Work order:
At the line containing "1024x682 pixels.", begin an exact copy, and continue through the last line of the entries below. Leave out any pictures.

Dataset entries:
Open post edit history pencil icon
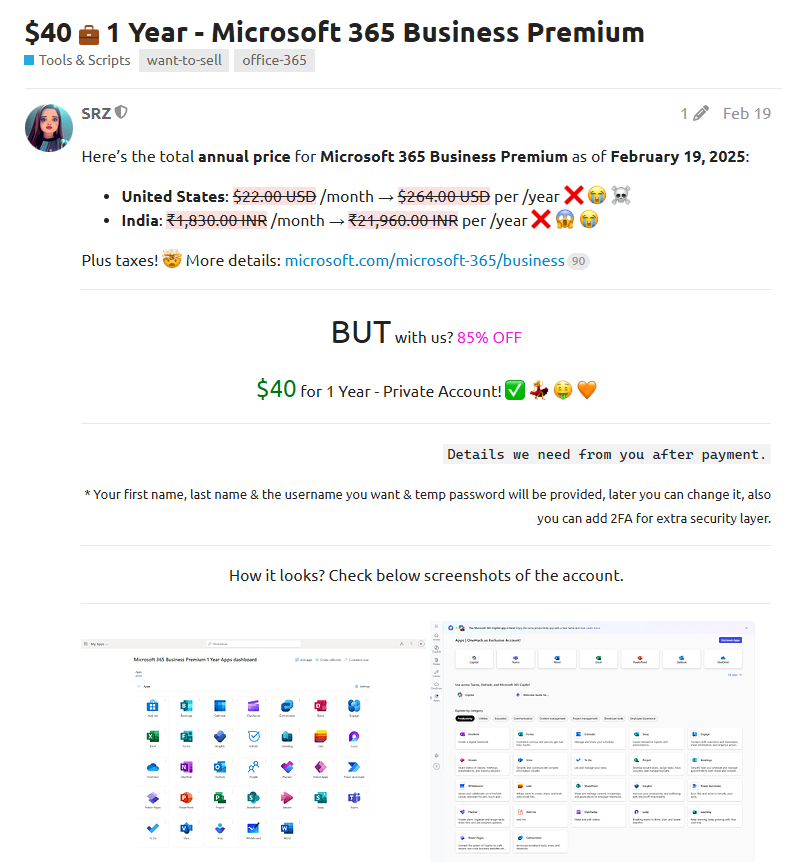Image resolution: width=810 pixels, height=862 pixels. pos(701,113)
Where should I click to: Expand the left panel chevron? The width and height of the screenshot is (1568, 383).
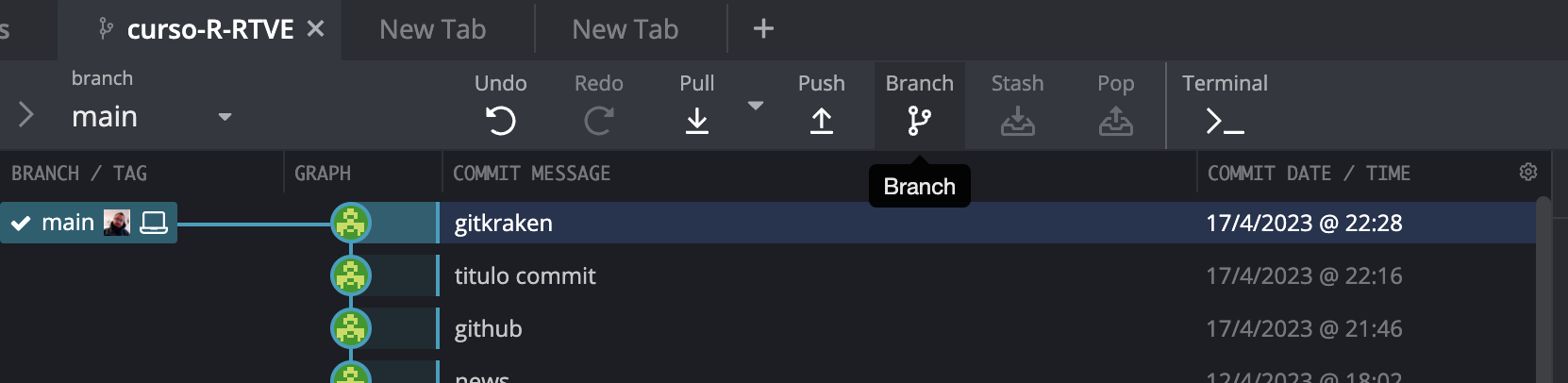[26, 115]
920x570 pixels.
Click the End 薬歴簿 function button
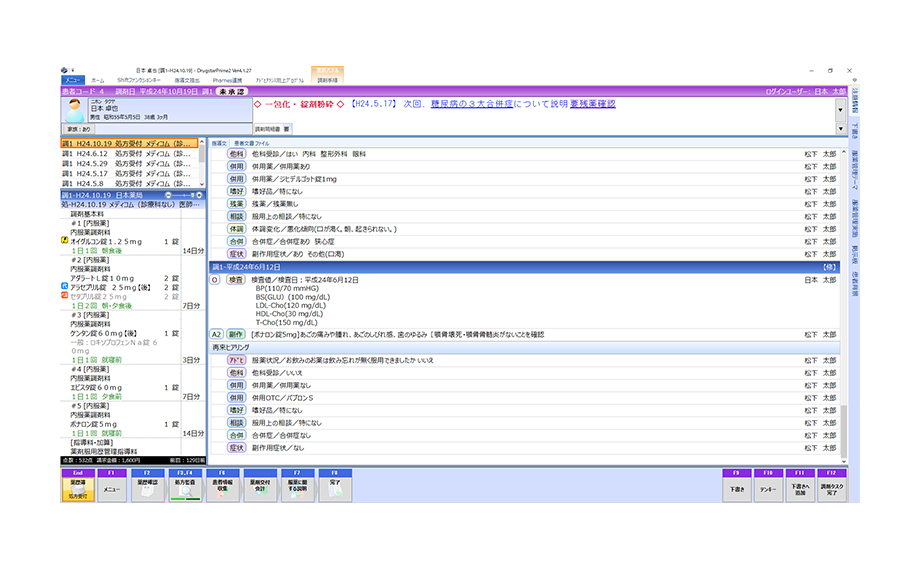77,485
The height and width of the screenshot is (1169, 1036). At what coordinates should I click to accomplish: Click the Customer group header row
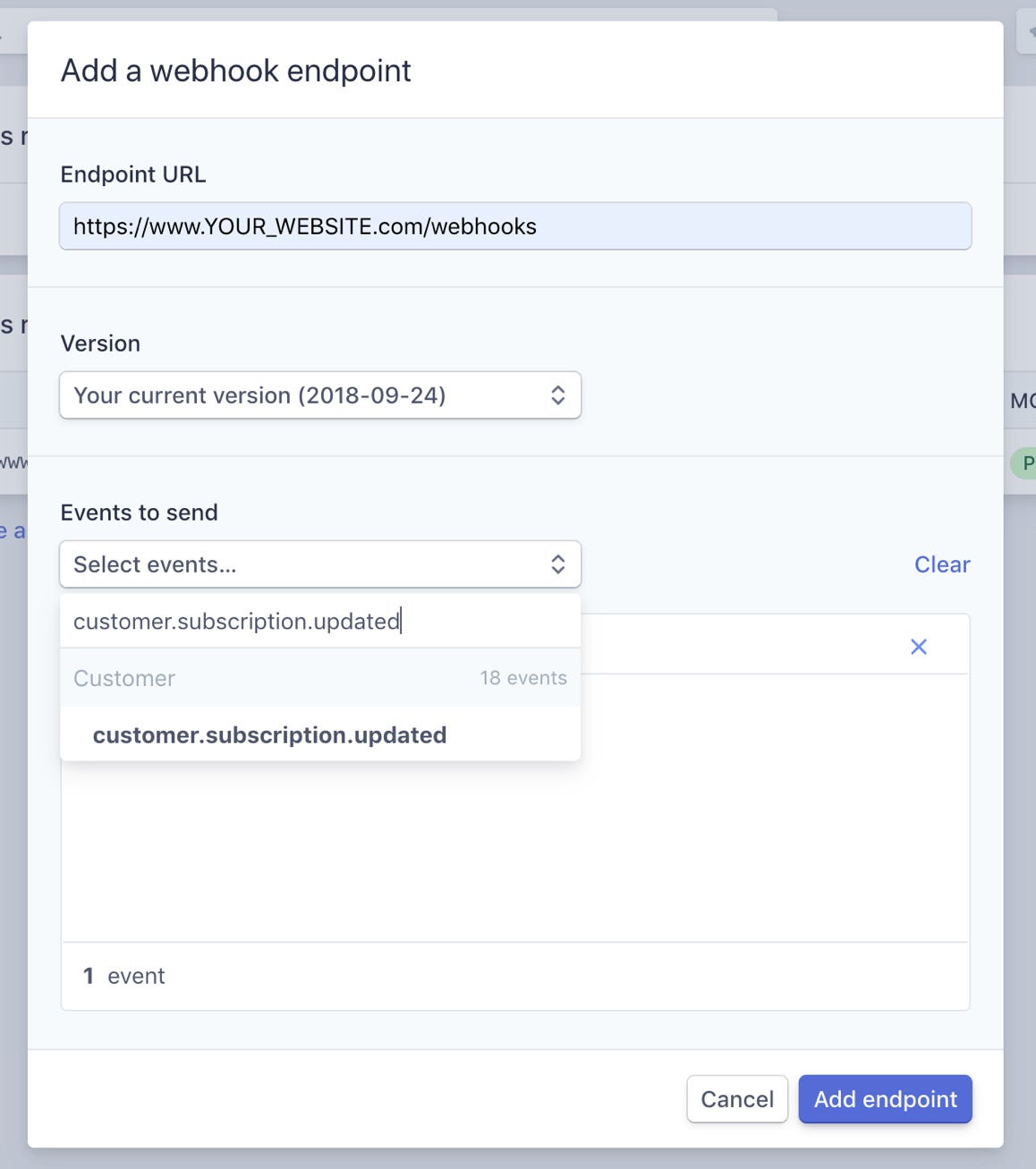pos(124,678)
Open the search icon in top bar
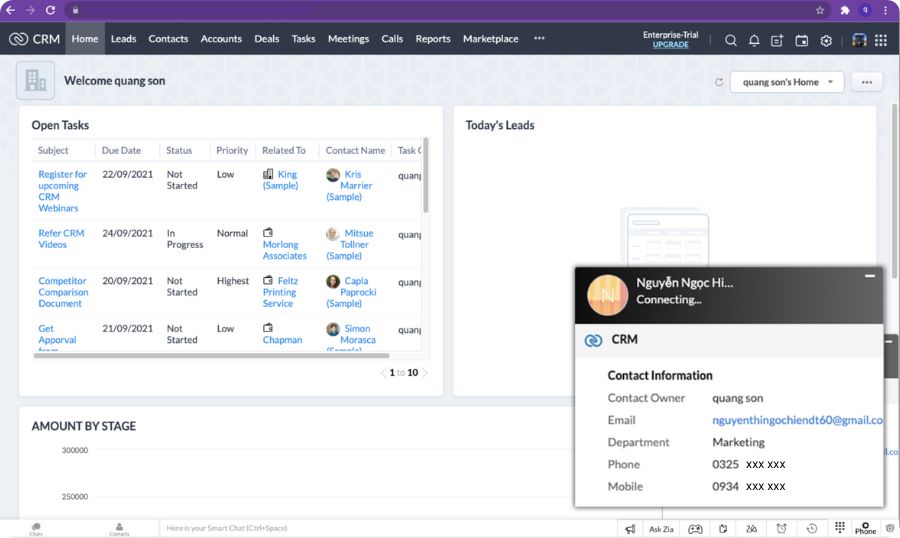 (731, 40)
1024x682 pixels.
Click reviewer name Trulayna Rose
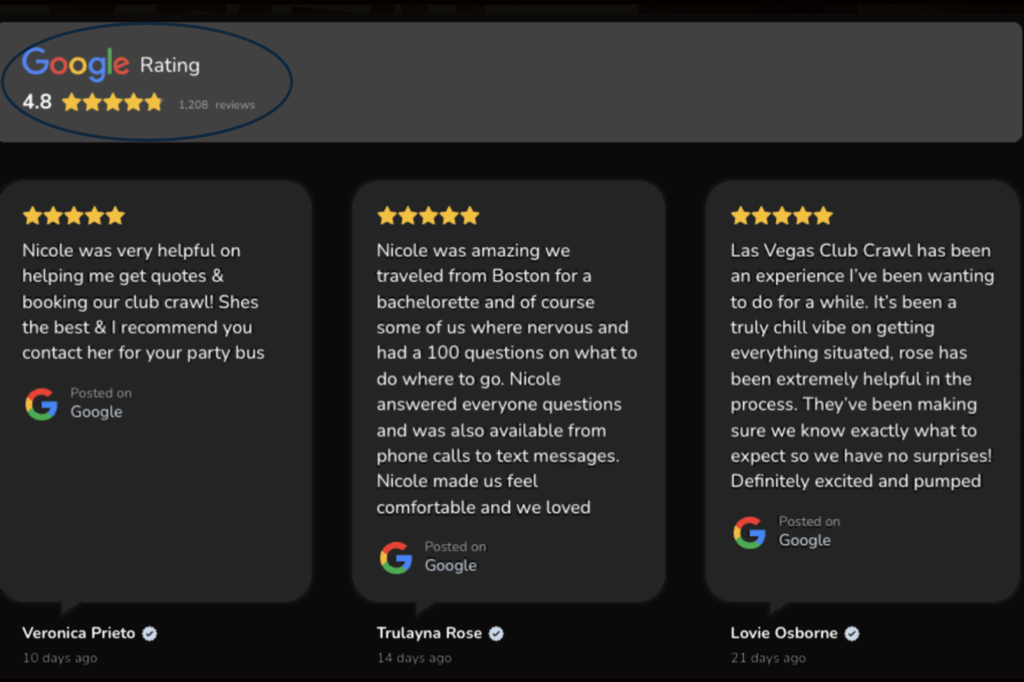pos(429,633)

Your response:
1024x682 pixels.
Click reviewer name Trulayna Rose
pos(429,633)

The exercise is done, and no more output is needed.